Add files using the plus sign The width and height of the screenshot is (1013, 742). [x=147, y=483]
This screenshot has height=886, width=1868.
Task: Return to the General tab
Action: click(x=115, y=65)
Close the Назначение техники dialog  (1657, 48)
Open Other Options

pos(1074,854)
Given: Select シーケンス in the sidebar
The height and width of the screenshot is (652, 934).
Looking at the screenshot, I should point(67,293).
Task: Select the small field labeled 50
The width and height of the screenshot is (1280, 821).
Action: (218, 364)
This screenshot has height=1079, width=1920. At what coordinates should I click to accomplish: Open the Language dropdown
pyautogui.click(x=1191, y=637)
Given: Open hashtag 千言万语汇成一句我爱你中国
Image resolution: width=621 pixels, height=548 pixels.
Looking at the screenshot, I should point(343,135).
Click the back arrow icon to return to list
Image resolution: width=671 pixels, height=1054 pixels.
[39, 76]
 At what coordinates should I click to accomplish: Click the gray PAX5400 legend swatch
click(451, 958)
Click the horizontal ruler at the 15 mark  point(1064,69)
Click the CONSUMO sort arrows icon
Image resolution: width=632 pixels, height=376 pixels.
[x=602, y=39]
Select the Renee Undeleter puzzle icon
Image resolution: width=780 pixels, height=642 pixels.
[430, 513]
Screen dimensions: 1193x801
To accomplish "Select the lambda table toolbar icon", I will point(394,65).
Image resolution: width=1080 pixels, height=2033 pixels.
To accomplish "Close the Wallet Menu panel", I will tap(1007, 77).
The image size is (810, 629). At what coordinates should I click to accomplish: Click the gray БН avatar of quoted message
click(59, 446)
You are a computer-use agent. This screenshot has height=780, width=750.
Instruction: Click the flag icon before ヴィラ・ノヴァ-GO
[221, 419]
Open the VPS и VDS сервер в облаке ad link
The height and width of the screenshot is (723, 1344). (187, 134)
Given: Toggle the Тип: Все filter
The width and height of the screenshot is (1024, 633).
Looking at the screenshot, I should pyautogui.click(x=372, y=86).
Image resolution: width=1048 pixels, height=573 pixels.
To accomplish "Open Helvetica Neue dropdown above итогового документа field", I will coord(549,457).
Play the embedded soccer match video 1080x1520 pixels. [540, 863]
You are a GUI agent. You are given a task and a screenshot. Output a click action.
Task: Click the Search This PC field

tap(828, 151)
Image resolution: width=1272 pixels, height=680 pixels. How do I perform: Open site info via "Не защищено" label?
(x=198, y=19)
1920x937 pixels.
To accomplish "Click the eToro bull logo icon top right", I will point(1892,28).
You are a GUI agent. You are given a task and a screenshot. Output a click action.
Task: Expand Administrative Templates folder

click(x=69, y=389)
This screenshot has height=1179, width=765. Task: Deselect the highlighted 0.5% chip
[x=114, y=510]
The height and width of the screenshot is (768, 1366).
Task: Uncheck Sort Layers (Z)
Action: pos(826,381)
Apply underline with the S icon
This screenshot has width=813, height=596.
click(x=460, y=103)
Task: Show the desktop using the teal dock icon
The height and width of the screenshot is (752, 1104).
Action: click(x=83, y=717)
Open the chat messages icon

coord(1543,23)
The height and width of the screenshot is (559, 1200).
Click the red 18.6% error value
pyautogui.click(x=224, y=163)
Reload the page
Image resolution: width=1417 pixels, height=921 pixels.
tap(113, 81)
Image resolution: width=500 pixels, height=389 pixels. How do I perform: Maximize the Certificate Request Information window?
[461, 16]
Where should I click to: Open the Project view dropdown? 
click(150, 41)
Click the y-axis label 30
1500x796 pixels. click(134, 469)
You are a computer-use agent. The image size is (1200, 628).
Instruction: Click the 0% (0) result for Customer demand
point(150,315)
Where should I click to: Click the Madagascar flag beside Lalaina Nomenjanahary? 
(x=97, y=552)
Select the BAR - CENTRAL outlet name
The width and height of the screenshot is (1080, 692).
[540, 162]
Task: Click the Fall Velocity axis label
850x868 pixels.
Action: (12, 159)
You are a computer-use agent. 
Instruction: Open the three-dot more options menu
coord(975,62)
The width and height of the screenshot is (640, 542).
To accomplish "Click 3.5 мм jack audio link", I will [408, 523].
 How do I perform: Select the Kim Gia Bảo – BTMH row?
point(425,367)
---------------
# Problem details
Set down the records above once more, exactly as given.

# Result of the exercise
Add files using the plus sign The width and height of the screenshot is (1013, 742). [x=147, y=483]
This screenshot has height=886, width=1868.
Task: Return to the General tab
Action: click(x=115, y=65)
Close the Назначение техники dialog  (1657, 48)
Open Other Options

pos(1074,854)
Given: Select シーケンス in the sidebar
The height and width of the screenshot is (652, 934).
Looking at the screenshot, I should point(67,293).
Task: Select the small field labeled 50
The width and height of the screenshot is (1280, 821).
Action: (218, 364)
This screenshot has height=1079, width=1920. At what coordinates should I click to accomplish: Open the Language dropdown
pyautogui.click(x=1191, y=637)
Given: Open hashtag 千言万语汇成一句我爱你中国
Image resolution: width=621 pixels, height=548 pixels.
Looking at the screenshot, I should point(343,135).
Click the back arrow icon to return to list
Image resolution: width=671 pixels, height=1054 pixels.
[39, 76]
 At what coordinates should I click to accomplish: Click the gray PAX5400 legend swatch
click(451, 958)
Click the horizontal ruler at the 15 mark  point(1064,69)
Click the CONSUMO sort arrows icon
Image resolution: width=632 pixels, height=376 pixels.
[x=602, y=39]
Select the Renee Undeleter puzzle icon
Image resolution: width=780 pixels, height=642 pixels.
[430, 513]
Screen dimensions: 1193x801
To accomplish "Select the lambda table toolbar icon", I will point(394,65).
Image resolution: width=1080 pixels, height=2033 pixels.
To accomplish "Close the Wallet Menu panel", I will tap(1007, 77).
The image size is (810, 629). At what coordinates should I click to accomplish: Click the gray БН avatar of quoted message
click(59, 446)
You are a computer-use agent. This screenshot has height=780, width=750.
Instruction: Click the flag icon before ヴィラ・ノヴァ-GO
[221, 419]
Open the VPS и VDS сервер в облаке ad link
The height and width of the screenshot is (723, 1344). (187, 134)
Given: Toggle the Тип: Все filter
The width and height of the screenshot is (1024, 633).
Looking at the screenshot, I should pyautogui.click(x=372, y=86).
Image resolution: width=1048 pixels, height=573 pixels.
To accomplish "Open Helvetica Neue dropdown above итогового документа field", I will coord(549,457).
Play the embedded soccer match video 1080x1520 pixels. [540, 863]
You are a GUI agent. You are given a task and a screenshot. Output a click action.
Task: Click the Search This PC field

tap(828, 151)
Image resolution: width=1272 pixels, height=680 pixels. How do I perform: Open site info via "Не защищено" label?
(x=198, y=19)
1920x937 pixels.
To accomplish "Click the eToro bull logo icon top right", I will point(1892,28).
You are a GUI agent. You are given a task and a screenshot. Output a click action.
Task: Expand Administrative Templates folder

click(x=69, y=389)
This screenshot has height=1179, width=765. Task: Deselect the highlighted 0.5% chip
[x=114, y=510]
The height and width of the screenshot is (768, 1366).
Task: Uncheck Sort Layers (Z)
Action: pos(826,381)
Apply underline with the S icon
This screenshot has width=813, height=596.
click(x=460, y=103)
Task: Show the desktop using the teal dock icon
The height and width of the screenshot is (752, 1104).
Action: click(x=83, y=717)
Open the chat messages icon

coord(1543,23)
The height and width of the screenshot is (559, 1200).
Click the red 18.6% error value
pyautogui.click(x=224, y=163)
Reload the page
Image resolution: width=1417 pixels, height=921 pixels.
tap(113, 81)
Image resolution: width=500 pixels, height=389 pixels. How do I perform: Maximize the Certificate Request Information window?
[461, 16]
Where should I click to: Open the Project view dropdown? 
click(150, 41)
Click the y-axis label 30
1500x796 pixels. click(134, 469)
You are a computer-use agent. The image size is (1200, 628).
Instruction: Click the 0% (0) result for Customer demand
point(150,315)
Where should I click to: Click the Madagascar flag beside Lalaina Nomenjanahary? 
(x=97, y=552)
Select the BAR - CENTRAL outlet name
The width and height of the screenshot is (1080, 692).
[540, 162]
Task: Click the Fall Velocity axis label
850x868 pixels.
Action: (12, 159)
You are a computer-use agent. 
Instruction: Open the three-dot more options menu
coord(975,62)
The width and height of the screenshot is (640, 542).
To accomplish "Click 3.5 мм jack audio link", I will [408, 523].
 How do I perform: Select the Kim Gia Bảo – BTMH row?
point(425,367)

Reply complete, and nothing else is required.